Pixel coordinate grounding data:

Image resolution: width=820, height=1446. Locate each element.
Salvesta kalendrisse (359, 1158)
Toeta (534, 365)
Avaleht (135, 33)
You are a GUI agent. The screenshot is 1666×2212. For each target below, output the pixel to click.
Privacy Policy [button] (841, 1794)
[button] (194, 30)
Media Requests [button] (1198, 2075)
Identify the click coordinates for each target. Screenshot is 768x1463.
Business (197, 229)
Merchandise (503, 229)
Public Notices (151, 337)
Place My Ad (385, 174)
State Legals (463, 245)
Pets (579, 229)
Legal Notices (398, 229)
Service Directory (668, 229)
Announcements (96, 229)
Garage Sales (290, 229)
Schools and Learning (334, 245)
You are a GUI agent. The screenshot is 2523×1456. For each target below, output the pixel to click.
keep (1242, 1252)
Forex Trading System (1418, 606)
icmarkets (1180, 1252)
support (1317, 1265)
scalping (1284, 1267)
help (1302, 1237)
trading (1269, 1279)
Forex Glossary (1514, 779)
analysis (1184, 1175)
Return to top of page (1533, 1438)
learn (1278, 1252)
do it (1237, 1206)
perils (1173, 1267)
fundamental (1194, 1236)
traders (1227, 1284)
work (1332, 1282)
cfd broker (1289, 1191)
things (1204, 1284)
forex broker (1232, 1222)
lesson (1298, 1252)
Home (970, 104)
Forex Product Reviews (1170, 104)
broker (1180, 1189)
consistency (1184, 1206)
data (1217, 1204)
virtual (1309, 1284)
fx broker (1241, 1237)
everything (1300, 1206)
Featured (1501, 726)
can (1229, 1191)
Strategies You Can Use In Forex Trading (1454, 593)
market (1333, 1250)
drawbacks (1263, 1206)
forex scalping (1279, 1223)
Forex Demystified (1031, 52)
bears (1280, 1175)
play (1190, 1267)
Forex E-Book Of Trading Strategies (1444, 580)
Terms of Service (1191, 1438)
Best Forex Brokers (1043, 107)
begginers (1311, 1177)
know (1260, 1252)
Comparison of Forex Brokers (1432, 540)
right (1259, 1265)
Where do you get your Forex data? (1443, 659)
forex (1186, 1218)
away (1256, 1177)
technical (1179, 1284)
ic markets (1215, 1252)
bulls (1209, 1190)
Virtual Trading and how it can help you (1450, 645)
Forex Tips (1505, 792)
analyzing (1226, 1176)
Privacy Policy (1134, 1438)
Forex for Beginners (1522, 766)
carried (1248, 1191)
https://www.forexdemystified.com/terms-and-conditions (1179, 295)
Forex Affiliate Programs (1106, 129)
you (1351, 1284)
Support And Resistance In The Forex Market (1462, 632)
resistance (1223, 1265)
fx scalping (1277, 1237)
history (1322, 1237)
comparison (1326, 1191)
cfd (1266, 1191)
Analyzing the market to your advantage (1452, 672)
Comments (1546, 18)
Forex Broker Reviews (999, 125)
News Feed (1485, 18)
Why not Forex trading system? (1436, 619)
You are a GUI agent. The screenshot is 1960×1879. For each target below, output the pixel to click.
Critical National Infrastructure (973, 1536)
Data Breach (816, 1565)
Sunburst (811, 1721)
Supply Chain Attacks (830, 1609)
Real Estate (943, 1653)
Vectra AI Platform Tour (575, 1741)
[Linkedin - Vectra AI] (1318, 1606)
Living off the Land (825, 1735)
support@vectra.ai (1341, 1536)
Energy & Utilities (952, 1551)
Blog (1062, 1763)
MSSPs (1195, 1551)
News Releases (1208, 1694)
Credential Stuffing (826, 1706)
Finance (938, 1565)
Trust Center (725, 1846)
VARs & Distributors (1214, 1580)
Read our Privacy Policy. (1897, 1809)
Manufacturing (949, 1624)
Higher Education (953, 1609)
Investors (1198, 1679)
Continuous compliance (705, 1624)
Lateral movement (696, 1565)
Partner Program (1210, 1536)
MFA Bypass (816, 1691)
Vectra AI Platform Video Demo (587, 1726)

» **PROBLEM TO SOLVE**:
Nothing in the records above may be left out; repeat them exactly.

» **OUTPUT**:
Image resolution: width=820, height=1446. Locate each element.
Salvesta kalendrisse (359, 1158)
Toeta (534, 365)
Avaleht (135, 33)
You are a GUI agent. The screenshot is 1666×2212. For each target below, output the pixel to click.
Privacy Policy [button] (841, 1794)
[button] (194, 30)
Media Requests [button] (1198, 2075)
Identify the click coordinates for each target. Screenshot is 768x1463.
Business (197, 229)
Merchandise (503, 229)
Public Notices (151, 337)
Place My Ad (385, 174)
State Legals (463, 245)
Pets (579, 229)
Legal Notices (398, 229)
Service Directory (668, 229)
Announcements (96, 229)
Garage Sales (290, 229)
Schools and Learning (334, 245)
You are a GUI agent. The screenshot is 2523×1456. For each target below, output the pixel to click.
keep (1242, 1252)
Forex Trading System (1418, 606)
icmarkets (1180, 1252)
support (1317, 1265)
scalping (1284, 1267)
help (1302, 1237)
trading (1269, 1279)
Forex Glossary (1514, 779)
analysis (1184, 1175)
Return to top of page (1533, 1438)
learn (1278, 1252)
do it (1237, 1206)
perils (1173, 1267)
fundamental (1194, 1236)
traders (1227, 1284)
work (1332, 1282)
cfd broker (1289, 1191)
things (1204, 1284)
forex broker (1232, 1222)
lesson (1298, 1252)
Home (970, 104)
Forex Product Reviews (1170, 104)
broker (1180, 1189)
consistency (1184, 1206)
data (1217, 1204)
virtual (1309, 1284)
fx broker (1241, 1237)
everything (1300, 1206)
Featured (1501, 726)
can (1229, 1191)
Strategies You Can Use In Forex Trading (1454, 593)
market (1333, 1250)
drawbacks (1263, 1206)
forex scalping (1279, 1223)
Forex Demystified (1031, 52)
bears (1280, 1175)
play (1190, 1267)
Forex E-Book Of Trading Strategies (1444, 580)
Terms of Service (1191, 1438)
Best Forex Brokers (1043, 107)
begginers (1311, 1177)
know (1260, 1252)
Comparison of Forex Brokers (1432, 540)
right (1259, 1265)
Where do you get your Forex data? (1443, 659)
forex (1186, 1218)
away (1256, 1177)
technical (1179, 1284)
ic markets (1215, 1252)
bulls (1209, 1190)
Virtual Trading and how it can help you (1450, 645)
Forex Tips (1505, 792)
analyzing (1226, 1176)
Privacy Policy (1134, 1438)
Forex for Beginners (1522, 766)
carried (1248, 1191)
https://www.forexdemystified.com/terms-and-conditions (1179, 295)
Forex Affiliate Programs (1106, 129)
you (1351, 1284)
Support And Resistance In The Forex Market (1462, 632)
resistance (1223, 1265)
fx scalping (1277, 1237)
history (1322, 1237)
comparison (1326, 1191)
cfd (1266, 1191)
Analyzing the market to your advantage (1452, 672)
Comments (1546, 18)
Forex Broker Reviews (999, 125)
News Feed (1485, 18)
Why not Forex trading system? (1436, 619)
You are a GUI agent. The screenshot is 1960×1879. For each target below, output the pixel to click.
Critical National Infrastructure (973, 1536)
Data Breach (816, 1565)
Sunburst (811, 1721)
Supply Chain Attacks (830, 1609)
Real Estate (943, 1653)
Vectra AI Platform Tour (575, 1741)
[Linkedin - Vectra AI] (1318, 1606)
Living off the Land (825, 1735)
support@vectra.ai (1341, 1536)
Energy & Utilities (952, 1551)
Blog (1062, 1763)
MSSPs (1195, 1551)
News Releases (1208, 1694)
Credential Stuffing (826, 1706)
Finance (938, 1565)
Trust Center (725, 1846)
VARs & Distributors (1214, 1580)
Read our Privacy Policy. (1897, 1809)
Manufacturing (949, 1624)
Higher Education (953, 1609)
Investors (1198, 1679)
Continuous compliance (705, 1624)
Lateral movement (696, 1565)
Partner Program (1210, 1536)
MFA Bypass (816, 1691)
Vectra AI Platform Video Demo (587, 1726)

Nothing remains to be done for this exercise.